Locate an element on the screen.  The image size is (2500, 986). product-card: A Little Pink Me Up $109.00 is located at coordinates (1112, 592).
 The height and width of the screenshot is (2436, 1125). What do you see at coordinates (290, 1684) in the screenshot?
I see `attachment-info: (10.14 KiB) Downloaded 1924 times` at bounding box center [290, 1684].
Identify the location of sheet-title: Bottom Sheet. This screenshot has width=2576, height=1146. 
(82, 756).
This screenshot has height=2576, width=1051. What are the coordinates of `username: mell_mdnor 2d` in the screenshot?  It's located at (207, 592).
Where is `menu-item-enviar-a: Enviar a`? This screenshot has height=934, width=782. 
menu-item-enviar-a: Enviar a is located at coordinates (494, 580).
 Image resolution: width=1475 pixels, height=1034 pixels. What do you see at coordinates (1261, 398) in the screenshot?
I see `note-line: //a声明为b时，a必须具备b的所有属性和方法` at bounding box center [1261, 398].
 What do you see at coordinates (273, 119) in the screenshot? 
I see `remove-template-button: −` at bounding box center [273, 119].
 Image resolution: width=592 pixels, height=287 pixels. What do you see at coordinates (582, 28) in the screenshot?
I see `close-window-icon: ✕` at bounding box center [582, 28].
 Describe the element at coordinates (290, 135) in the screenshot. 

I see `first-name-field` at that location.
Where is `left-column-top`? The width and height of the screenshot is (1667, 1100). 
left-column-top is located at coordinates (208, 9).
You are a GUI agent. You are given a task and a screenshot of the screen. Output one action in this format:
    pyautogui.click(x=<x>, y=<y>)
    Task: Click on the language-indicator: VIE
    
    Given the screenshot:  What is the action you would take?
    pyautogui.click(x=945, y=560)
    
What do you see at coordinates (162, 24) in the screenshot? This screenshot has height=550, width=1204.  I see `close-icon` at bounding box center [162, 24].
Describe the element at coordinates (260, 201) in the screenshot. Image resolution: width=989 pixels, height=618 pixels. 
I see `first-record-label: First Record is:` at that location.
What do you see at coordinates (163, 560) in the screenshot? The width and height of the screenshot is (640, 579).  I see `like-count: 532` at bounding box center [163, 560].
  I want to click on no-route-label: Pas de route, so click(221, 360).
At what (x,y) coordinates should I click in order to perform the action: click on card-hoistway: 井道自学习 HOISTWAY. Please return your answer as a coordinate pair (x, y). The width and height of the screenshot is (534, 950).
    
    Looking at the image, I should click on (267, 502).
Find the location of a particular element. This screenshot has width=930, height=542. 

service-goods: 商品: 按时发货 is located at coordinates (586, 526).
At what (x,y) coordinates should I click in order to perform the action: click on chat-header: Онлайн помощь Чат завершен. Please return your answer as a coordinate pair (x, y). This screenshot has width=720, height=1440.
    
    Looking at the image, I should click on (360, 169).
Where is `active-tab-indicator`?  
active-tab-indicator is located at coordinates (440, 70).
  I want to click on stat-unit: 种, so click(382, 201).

※ ※ ※

Turn the material from the line containing "What do you see at coordinates (162, 24)" through the end of the material into a numbered list, omitting blank lines.

WORKED SOLUTION:
1. What do you see at coordinates (162, 24) in the screenshot? This screenshot has height=550, width=1204.  I see `close-icon` at bounding box center [162, 24].
2. Describe the element at coordinates (260, 201) in the screenshot. Image resolution: width=989 pixels, height=618 pixels. 
3. I see `first-record-label: First Record is:` at that location.
4. What do you see at coordinates (163, 560) in the screenshot? The width and height of the screenshot is (640, 579).  I see `like-count: 532` at bounding box center [163, 560].
5.   I want to click on no-route-label: Pas de route, so click(221, 360).
6. At what (x,y) coordinates should I click in order to perform the action: click on card-hoistway: 井道自学习 HOISTWAY. Please return your answer as a coordinate pair (x, y). The width and height of the screenshot is (534, 950).
7.     Looking at the image, I should click on (267, 502).
8. Find the location of a particular element. This screenshot has width=930, height=542. 
9. service-goods: 商品: 按时发货 is located at coordinates (586, 526).
10. At what (x,y) coordinates should I click in order to perform the action: click on chat-header: Онлайн помощь Чат завершен. Please return your answer as a coordinate pair (x, y). This screenshot has width=720, height=1440.
11.     Looking at the image, I should click on (360, 169).
12. Where is `active-tab-indicator`?  
13. active-tab-indicator is located at coordinates (440, 70).
14.   I want to click on stat-unit: 种, so click(382, 201).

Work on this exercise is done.